● **DOCUMENT PASSAGE**:
▬▬▬
Fenofibrate belongs to a class of medications called fibrates and is primarily used to target elevated triglyceride levels. Fenofibrate works by reducing the formation of triglycerides in the liver and increasing the breakdown of triglyceride-rich particles in the blood. It also helps increase levels of high-density lipoprotein (HDL) cholesterol, often referred to as “good cholesterol.” Fenofibrate is particularly beneficial for individuals with high triglyceride levels, frequently seen in patients with diabetes, insulin resistance, and metabolic syndrome.
4. PCSK9 Inhibitors
Proprotein convertase subtilisin/kexin type 9 (PCSK9) inhibitors are a newer class of medications that effectively lower LDL cholesterol levels. They work by blocking the PCSK9 enzyme, which promotes the breakdown of LDL receptors in the liver. By inhibiting PCSK9, these medications allow more LDL receptors to be available, leading to increased clearance of LDL cholesterol from the bloodstream. PCSK9 inhibitors, such as evolocumab and alirocumab, are typically prescribed for individuals with genetic hypercholesterolemia or those who have experienced intolerance or inadequate response to other lipid-lowering therapies.
▬▬▬
● **EXERCISE DATA**:
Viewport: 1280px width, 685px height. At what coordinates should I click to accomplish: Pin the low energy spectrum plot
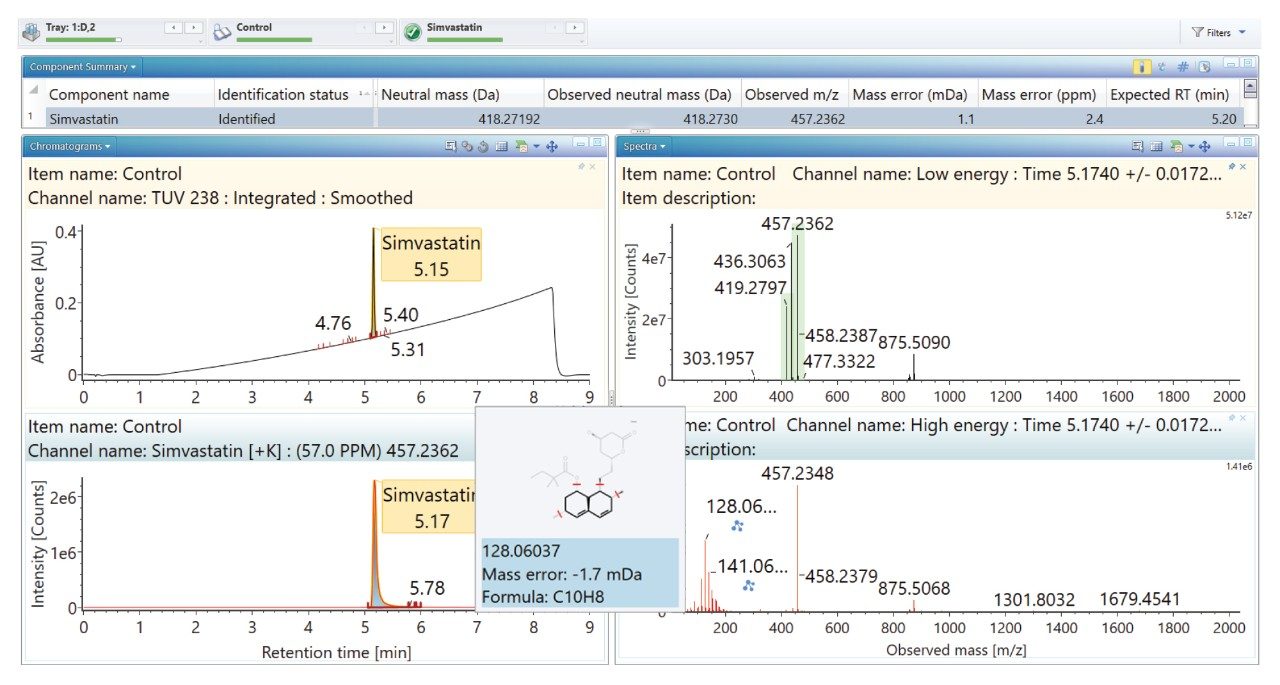click(1231, 166)
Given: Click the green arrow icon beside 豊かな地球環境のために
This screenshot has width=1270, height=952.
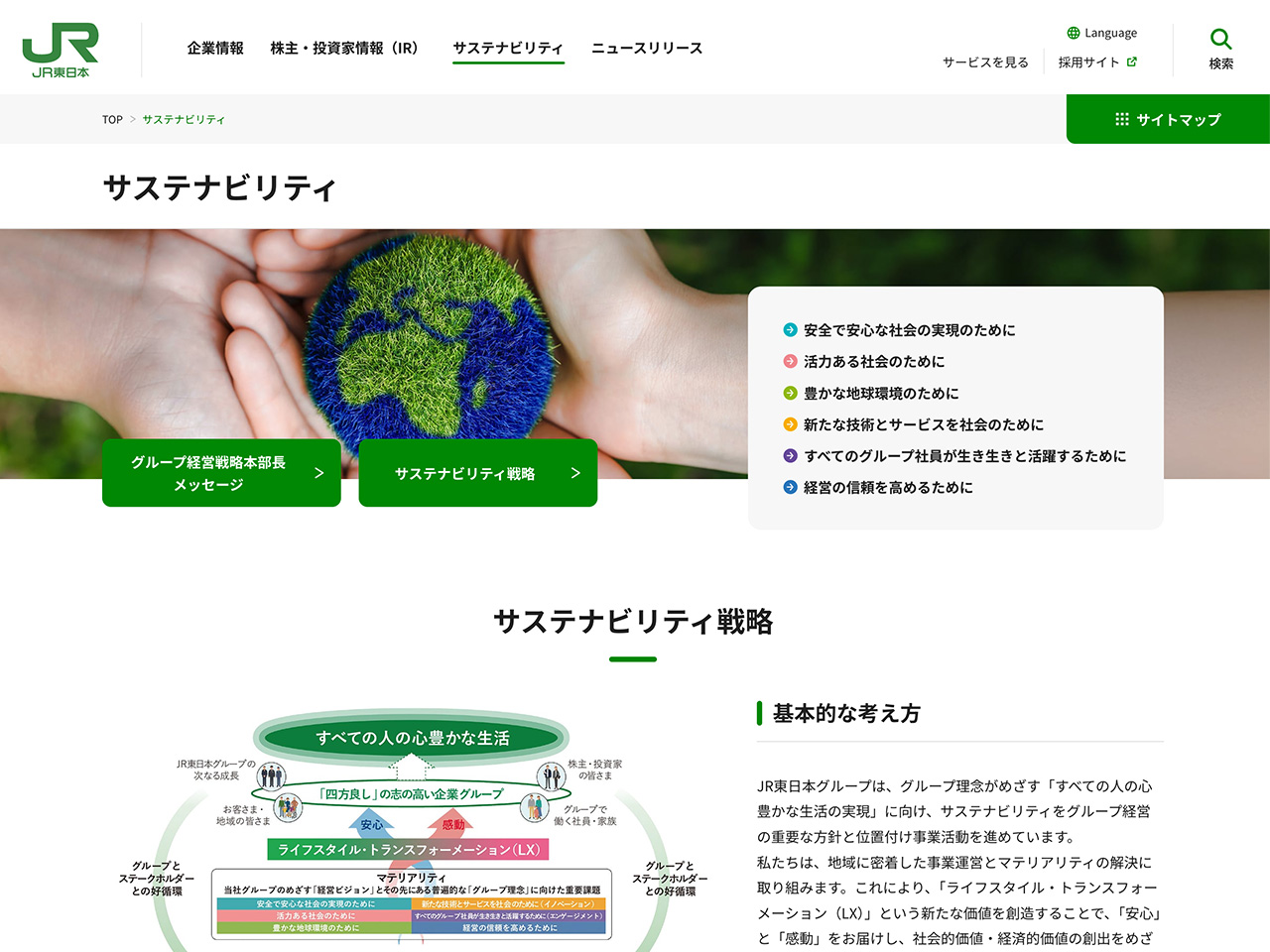Looking at the screenshot, I should [x=790, y=394].
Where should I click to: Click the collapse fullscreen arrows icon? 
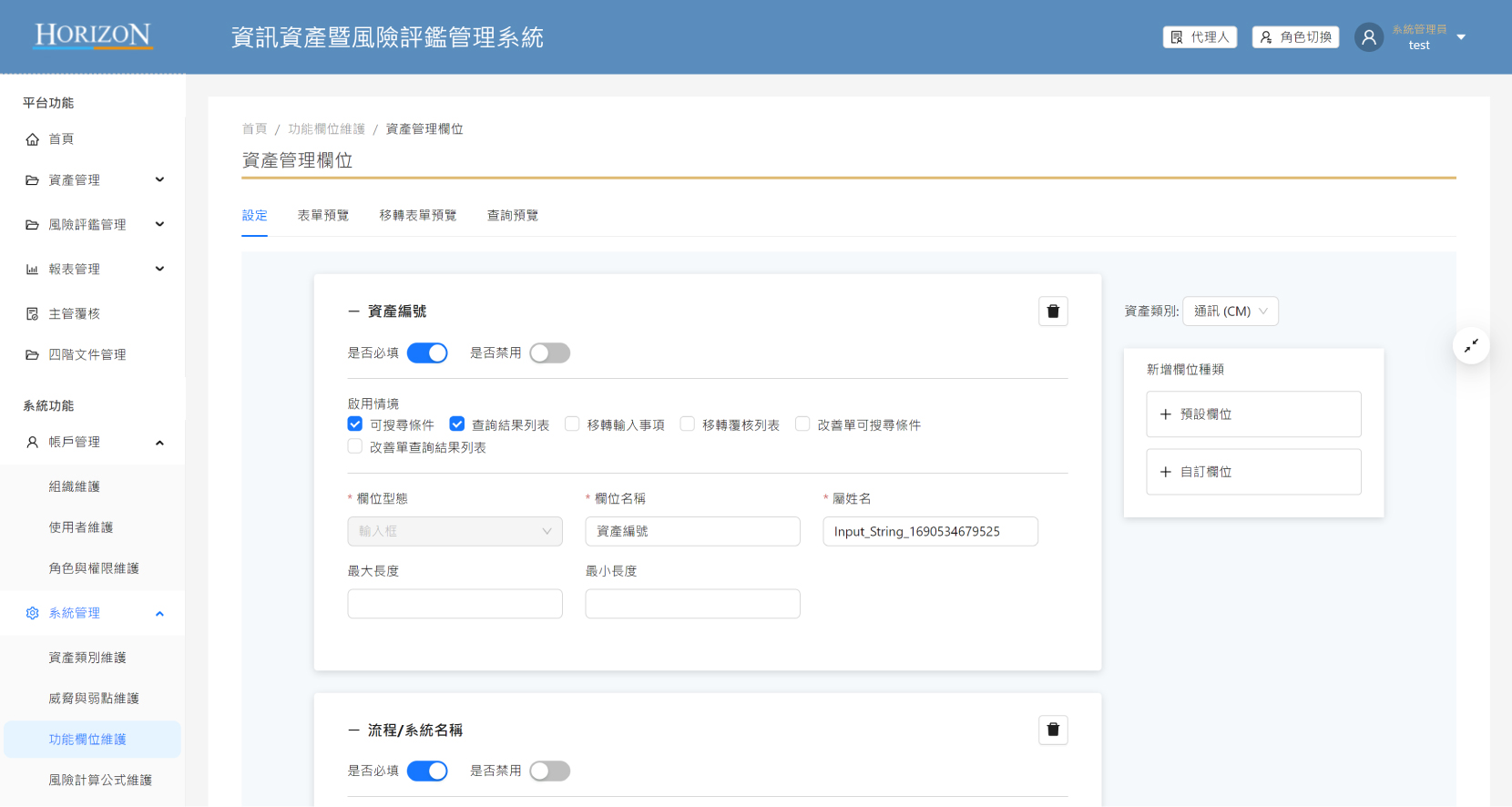click(1471, 345)
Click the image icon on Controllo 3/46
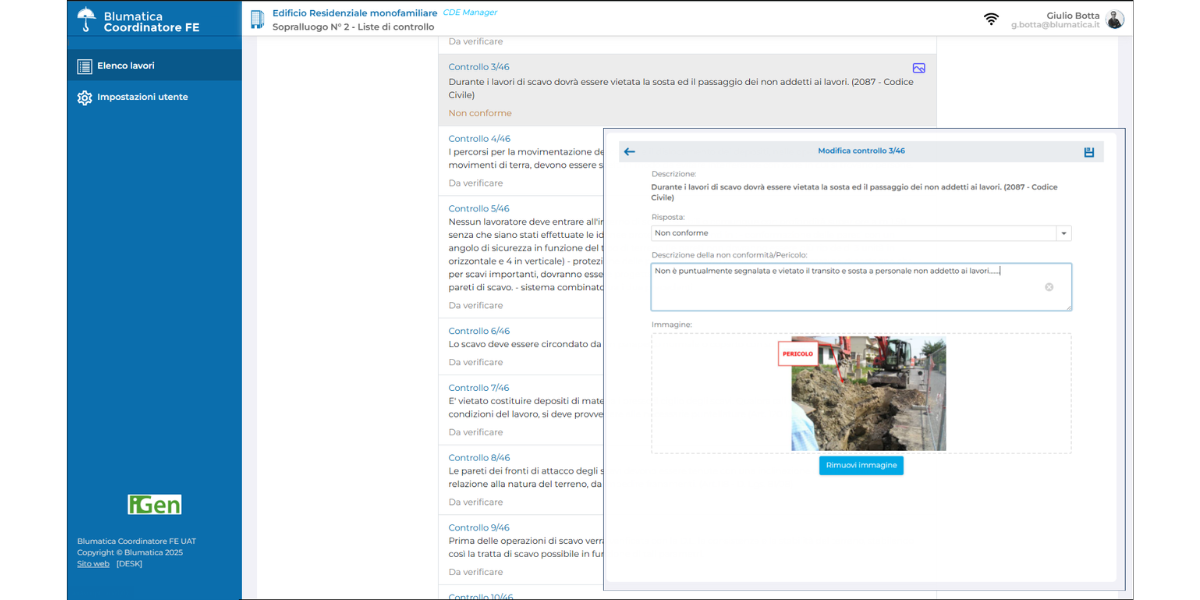Screen dimensions: 1200x600 (919, 68)
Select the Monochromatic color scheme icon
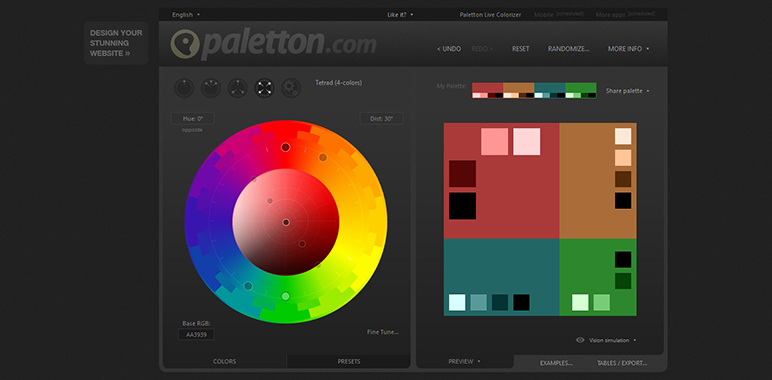772x380 pixels. (184, 88)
▬▬▬
● **EXPLORE THE MATERIAL**:
a – Answer these questions from the passage on lipid-lowering drugs:
(i) To which class of medications does fenofibrate belong?
(ii) What does the PCSK9 enzyme promote?
(iii) Which two PCSK9 inhibitors are named?
b – Can you set down, word for word, the part of the passage on lipid-lowering drugs that opens with the words containing "4. PCSK9 Inhibitors" and closes with "other lipid-lowering therapies."?
This data has no connection to the passage on lipid-lowering drugs.

● **ANSWERS TO THE EXERCISE**:
a –
(i) Fibrates.
(ii) The breakdown of LDL receptors in the liver.
(iii) Evolocumab and alirocumab.

b –
4. PCSK9 Inhibitors
Proprotein convertase subtilisin/kexin type 9 (PCSK9) inhibitors are a newer class of medications that effectively lower LDL cholesterol levels. They work by blocking the PCSK9 enzyme, which promotes the breakdown of LDL receptors in the liver. By inhibiting PCSK9, these medications allow more LDL receptors to be available, leading to increased clearance of LDL cholesterol from the bloodstream. PCSK9 inhibitors, such as evolocumab and alirocumab, are typically prescribed for individuals with genetic hypercholesterolemia or those who have experienced intolerance or inadequate response to other lipid-lowering therapies.